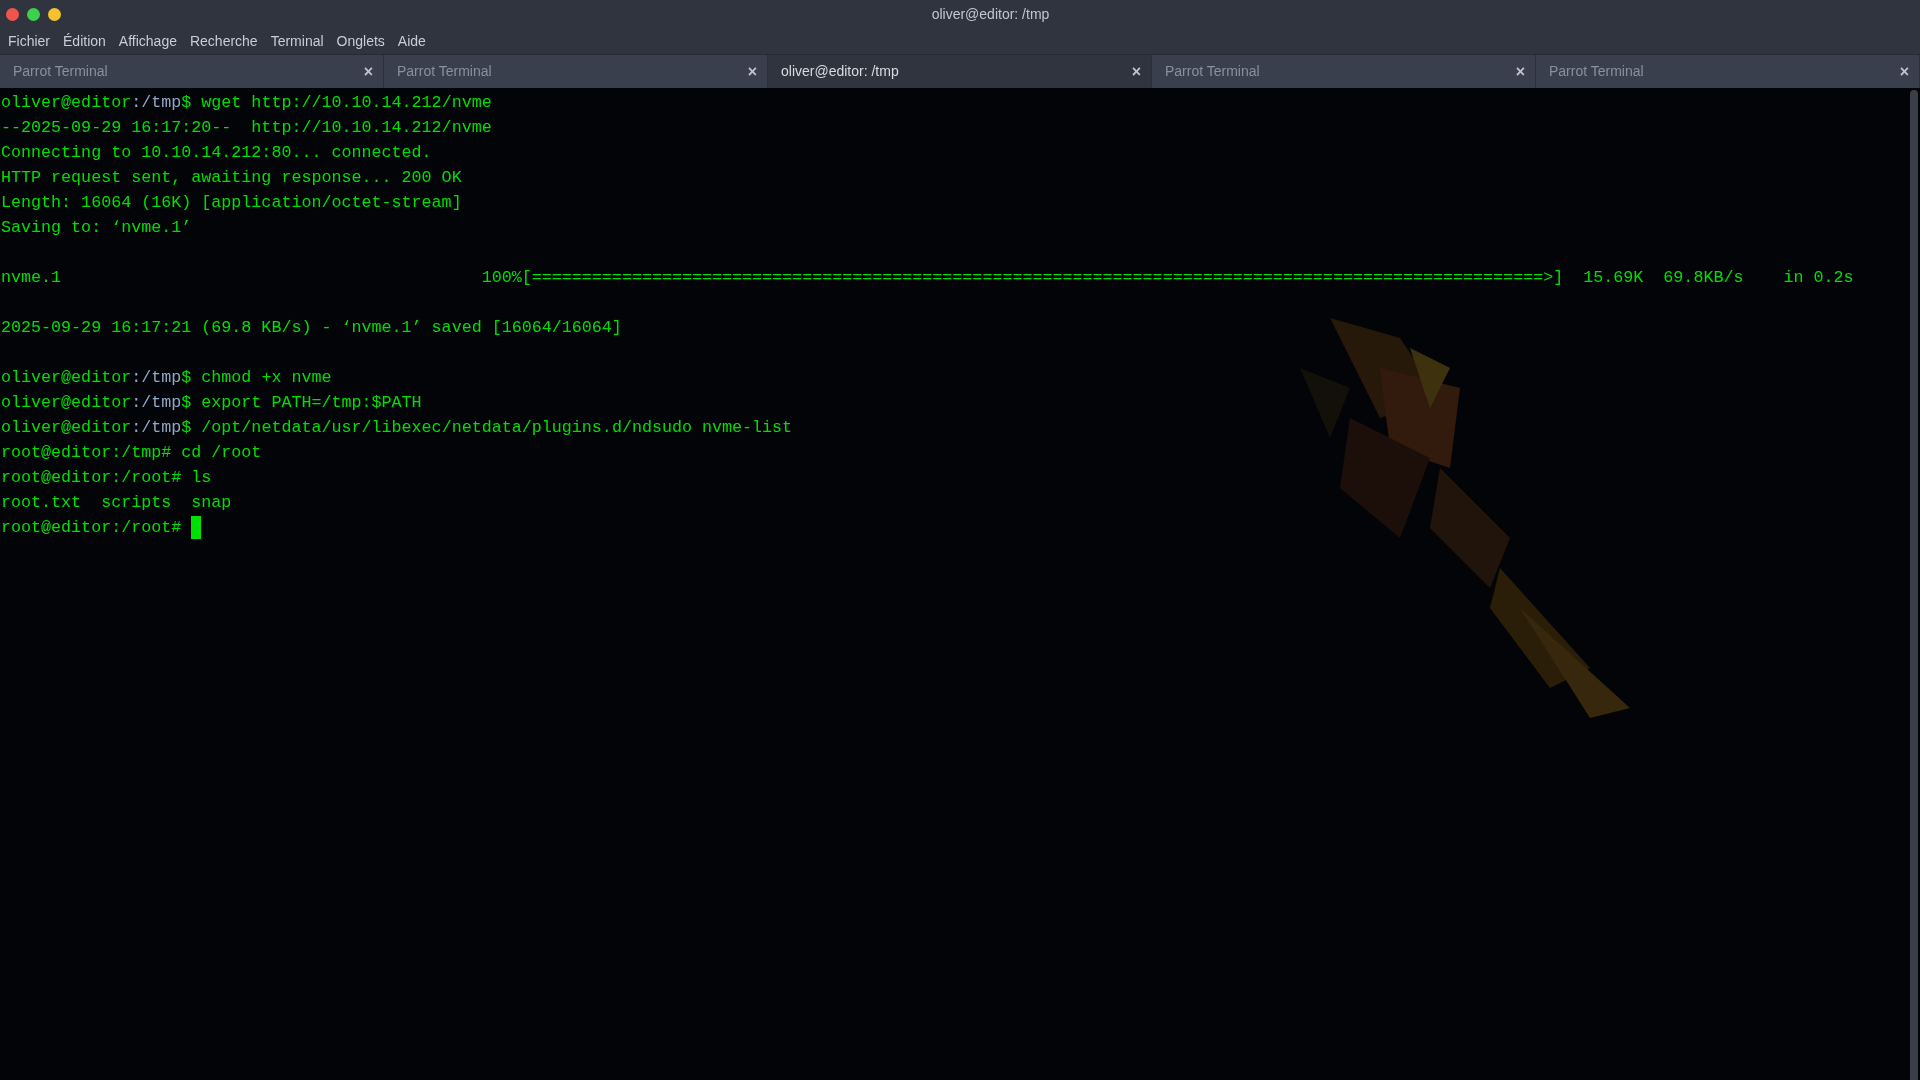  What do you see at coordinates (312, 328) in the screenshot?
I see `output-line: 2025-09-29 16:17:21 (69.8 KB/s) - ‘nvme.1’ saved [16064/16064]` at bounding box center [312, 328].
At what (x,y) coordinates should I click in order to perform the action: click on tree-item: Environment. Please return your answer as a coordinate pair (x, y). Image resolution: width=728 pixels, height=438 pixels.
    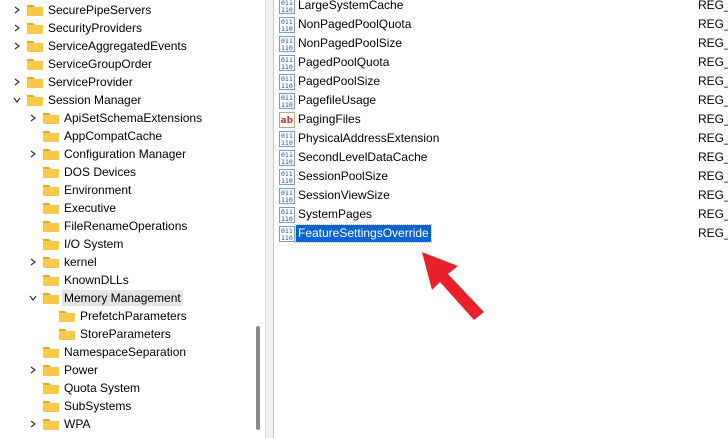
    Looking at the image, I should click on (132, 190).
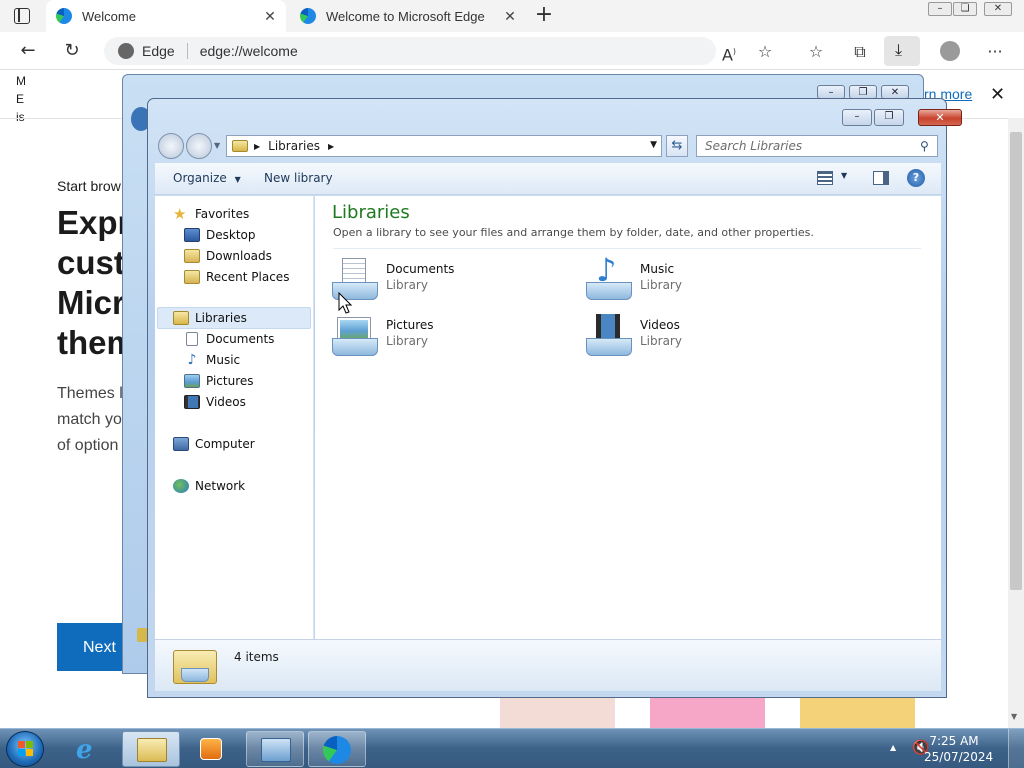  Describe the element at coordinates (220, 235) in the screenshot. I see `nav-desktop: Desktop` at that location.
——
Quote the material above word for word, omitting the pictures.

Result:
  What do you see at coordinates (312, 328) in the screenshot?
I see `output-line: 2025-09-29 16:17:21 (69.8 KB/s) - ‘nvme.1’ saved [16064/16064]` at bounding box center [312, 328].
At what (x,y) coordinates should I click in order to perform the action: click on tree-item: Environment. Please return your answer as a coordinate pair (x, y). Image resolution: width=728 pixels, height=438 pixels.
    Looking at the image, I should click on (132, 190).
  Describe the element at coordinates (220, 235) in the screenshot. I see `nav-desktop: Desktop` at that location.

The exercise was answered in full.